* SOURCE EXCERPT *
In Step 205, a determination is made in real time as to whether any actual OD meter measurement exceeds the pre-set threshold and indicates that an armor breakage occurred. If the determination is positive, i.e., the actual OD meter measurement exceeds the pre-set threshold, the method proceeds to Step 206. If the determination is negative, i.e., the actual OD meter measurement did not exceed the pre-set threshold, the method returns to Step 204 to continue releasing the wireline for the operation.

In Step 206 in case a damaged portion due to stranded cable armor breakage is detected by the SMART OD meter ring, a fail-safe signal is sent from the SMART OD meter ring to the computer system of the wireline truck. For example, the fail-safe signal may be sent using a data transmitter of the SMART OD meter ring. In response, the computer system generates a control signal to immediately stop the spooling drum from releasing any more wireline cable so that the damaged wireline cable armor can be rectified.

In Step 207, once the damaged wireline cable armor is rectified, e.g., by repairing or replacing the damaged armor, the method returns to Step 204 to continue the wireline operations.

FIGS. 3A-3D show an example in accordance with one or more embodiments. In one or more embodiments, one or more of the modules and/or elements shown in FIGS. 3A, 3B and 3C may be omitted, repeated, and/or substituted. Accordingly, embodiments disclosed herein should not be considered limited to the specific arrangements of modules and/or elements shown in FIGS. 3A, 3B and 3C.

FIG. 3A shows an example OD meter ring (140), which may be the SAMRT eLine OD Meter Ring described above. As shown in FIG. 3A, the OD meter ring (140) includes a circular band (301) having a circumference A (301a) and a circumference B (301b) for connecting a set of spring-loaded sensors (e.g., sensor (303), (303a), etc.) on the circular band (301). Each of the circumference A (301a) and the circumference B (301b) is a rigid ring that collectively define the edges of the circular band (301). The spring-loaded sensors (e.g., sensor (303), (303a), etc.) are connected via springs (e.g., spring (302)) in-between the circumference A (301a) and the circumference B (301b). The set of spring-loaded sensors collectively form a ring of sensors surrounding an opening (304) of the circular band (301). The circumference A (301a) and the circumference B (301b) are rigidly connected together via one or more crossbars (not explicitly shown) to form the circular band (301). For example, a crossbar may be located between two adjacent sensors. Aside from the crossbars, the circumference A (301a) and the circumference B (301b) may be separated by empty space where the ring of sensors extends. In an alternative configuration, a sheet of elastic material may be stretched between the circumference A (301a) and the circumference B (301b) for the ring of sensors to adhere to. For example, the elastic sheet of material may substitute the springs to form each spring-loaded sensor. In other words, the springs depicted in FIG. 3A may be omitted in the configuration where the ring of sensors adhere to the elastic sheet of material stretched between the circumference A (301a) and the circumference B (301b).

* DATA RECORDS *
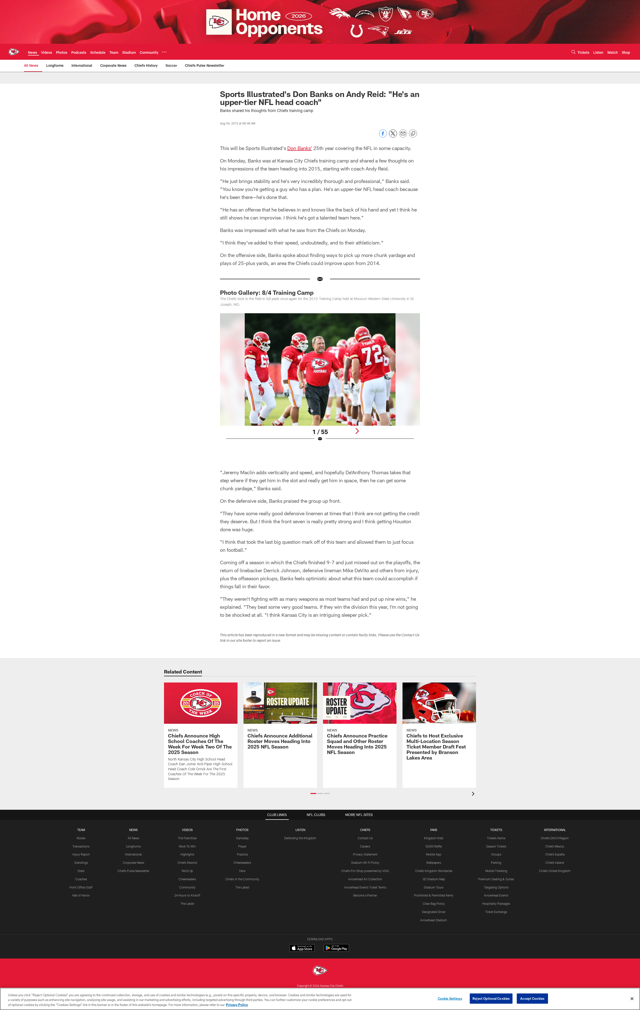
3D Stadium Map (433, 879)
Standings (81, 862)
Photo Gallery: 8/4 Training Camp (267, 292)
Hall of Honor (81, 895)
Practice (242, 854)
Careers (365, 846)
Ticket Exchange (496, 912)
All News (133, 838)
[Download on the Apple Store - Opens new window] (302, 948)
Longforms (133, 846)
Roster (81, 838)
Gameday (242, 838)
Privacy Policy (237, 1005)
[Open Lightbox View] (320, 380)
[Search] (574, 51)
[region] (320, 999)
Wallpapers (433, 862)
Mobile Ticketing (496, 870)
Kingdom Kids (433, 838)
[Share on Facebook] (383, 136)
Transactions (81, 846)
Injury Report (81, 854)
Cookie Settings (450, 998)
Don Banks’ (299, 148)
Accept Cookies (532, 998)
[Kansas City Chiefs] (320, 971)
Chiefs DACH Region (555, 838)
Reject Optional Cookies (491, 998)
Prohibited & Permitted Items (433, 895)
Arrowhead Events (496, 895)
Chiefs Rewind (187, 862)
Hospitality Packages (496, 903)
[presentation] (474, 794)
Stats (81, 870)
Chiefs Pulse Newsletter (133, 870)
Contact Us (365, 838)
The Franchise (187, 838)
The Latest (187, 903)
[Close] (632, 998)
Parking (496, 862)
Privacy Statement (365, 854)
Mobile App (433, 854)
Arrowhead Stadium (433, 920)
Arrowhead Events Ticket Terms (365, 887)
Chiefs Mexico (554, 846)
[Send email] (403, 136)
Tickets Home (496, 838)
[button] (313, 793)
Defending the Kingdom (300, 838)
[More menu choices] (164, 52)
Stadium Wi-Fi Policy (365, 862)
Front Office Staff (81, 887)
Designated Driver (434, 912)
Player (242, 846)
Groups (496, 854)
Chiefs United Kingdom (554, 870)
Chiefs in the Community (242, 879)
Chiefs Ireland (555, 862)
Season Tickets (496, 846)
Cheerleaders (187, 879)
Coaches (81, 879)
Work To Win (187, 846)
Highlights (187, 854)
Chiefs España (554, 854)
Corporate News (133, 862)
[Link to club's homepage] (14, 52)
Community (187, 887)
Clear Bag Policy (434, 903)
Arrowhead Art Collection (365, 879)
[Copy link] (413, 134)
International (133, 854)
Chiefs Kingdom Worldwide (433, 870)
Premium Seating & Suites (496, 879)
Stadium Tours (434, 887)
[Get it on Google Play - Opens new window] (336, 950)
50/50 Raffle (434, 846)
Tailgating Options (496, 887)
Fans (242, 870)
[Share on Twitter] (393, 136)
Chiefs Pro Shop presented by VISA (365, 870)
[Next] (357, 431)
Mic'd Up (187, 870)
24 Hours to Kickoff (187, 895)
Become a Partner (365, 895)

* PROBLEM TO WORK ON *
Write out everything in the OD meter passage from "In Step 207, once" down to "3A, 3B and 3C.", switching "modules" to "components".

* REPLY *
In Step 207, once the damaged wireline cable armor is rectified, e.g., by repairing or replacing the damaged armor, the method returns to Step 204 to continue the wireline operations.

FIGS. 3A-3D show an example in accordance with one or more embodiments. In one or more embodiments, one or more of the components and/or elements shown in FIGS. 3A, 3B and 3C may be omitted, repeated, and/or substituted. Accordingly, embodiments disclosed herein should not be considered limited to the specific arrangements of components and/or elements shown in FIGS. 3A, 3B and 3C.